Düsseldorf · "Es war, als würde ein Champagnerkorken knallen", so schildert Marcos Menha das Gefühl, das er bei der Auszeichnung mit dem deutschen Tanzpreis "Zukunft" hatte. Damit wurde der herausragende Solist aus Martin Schläpfers Compagnie im Frühjahr geehrt - nach 15 Jahren in Deutschland. Seit 2011 gehört der Brasilianer dem Ballett der Deutschen Oper am Rhein an. "Wir arbeiten aber nicht für einen Preis", setzt er gleich hinzu, "ich tanze, weil ich es liebe. Der Tanz ist in mir drin, er muss raus. Das war schon immer so." Er erzählt von seiner Kindheit in Jaú. Von der Nachbarin, die den Jungen auf der Straße übermütig tanzen sah und seinen Eltern ans Herz legte, dieses Talent zu fördern. "Sie waren einverstanden, obwohl es in Brasilien damals nicht einfach war, Tänzer zu sein. Niemand hielt das für einen ernsthaften Beruf."

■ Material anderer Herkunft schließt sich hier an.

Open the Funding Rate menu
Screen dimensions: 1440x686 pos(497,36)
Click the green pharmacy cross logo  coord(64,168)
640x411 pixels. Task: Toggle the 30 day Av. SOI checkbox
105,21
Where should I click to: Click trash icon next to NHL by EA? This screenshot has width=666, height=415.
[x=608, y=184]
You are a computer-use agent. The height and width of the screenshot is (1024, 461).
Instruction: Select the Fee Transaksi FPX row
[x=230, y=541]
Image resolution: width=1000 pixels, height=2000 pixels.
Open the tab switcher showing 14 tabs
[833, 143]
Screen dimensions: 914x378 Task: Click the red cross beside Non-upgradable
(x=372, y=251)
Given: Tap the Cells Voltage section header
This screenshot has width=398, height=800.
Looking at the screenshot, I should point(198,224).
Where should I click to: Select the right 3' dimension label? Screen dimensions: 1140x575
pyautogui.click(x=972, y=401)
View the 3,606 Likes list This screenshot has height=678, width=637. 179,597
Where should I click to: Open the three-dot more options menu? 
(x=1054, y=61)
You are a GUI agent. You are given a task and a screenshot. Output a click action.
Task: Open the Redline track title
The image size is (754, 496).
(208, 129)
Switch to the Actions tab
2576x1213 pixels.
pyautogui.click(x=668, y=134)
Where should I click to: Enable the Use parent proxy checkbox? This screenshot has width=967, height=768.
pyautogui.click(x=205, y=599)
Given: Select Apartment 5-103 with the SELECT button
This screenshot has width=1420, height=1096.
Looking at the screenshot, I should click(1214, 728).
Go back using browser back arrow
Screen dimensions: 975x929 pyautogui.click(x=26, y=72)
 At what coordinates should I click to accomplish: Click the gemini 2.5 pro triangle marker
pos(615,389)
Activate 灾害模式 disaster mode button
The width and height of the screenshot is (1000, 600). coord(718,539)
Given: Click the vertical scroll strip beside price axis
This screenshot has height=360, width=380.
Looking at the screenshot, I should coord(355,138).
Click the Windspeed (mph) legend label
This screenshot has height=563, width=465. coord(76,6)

Seine erste große Chance bekam Marcos Menha mit 15 Jahren: ein zweiwöchiges Stipendium am Bolschoi Ballett in Moskau. Es fehlte bloß noch das Geld fürs Flugticket. Viele halfen mit, vor allem seine Mutter. Sie verkaufte selbstgebackene Kuchen und Kekse, "und sie musste sehr viel backen", sagt er. Doch das ersehnte Ziel wurde zu einer Enttäuschung.

Drei Jahre später gab es eine zweite Chance für den jungen Tänzer. Birgit Keil, die Ex-Primaballerina des Stuttgarter Balletts, kam zu einem Workshop nach Brasilien. Er gewann die Silbermedaille und ein zweijähriges Stipendium an ihrer Akademie in Mannheim. Wieder sprang die Familie ein, um den Flug zu ermöglichen. Sein Vater, ein Lastwagenfahrer, verkaufte sein Auto, seinen ganzen Stolz. In Deutschland gefiel es ihm. Nach der Ausbildung wechselte er zur Compagnie nach Karlsruhe, die Birgit Keil inzwischen gegründet hatte. Von Karlsruhe war es nicht weit bis Mainz. Und dort arbeitete damals Martin Schläpfer.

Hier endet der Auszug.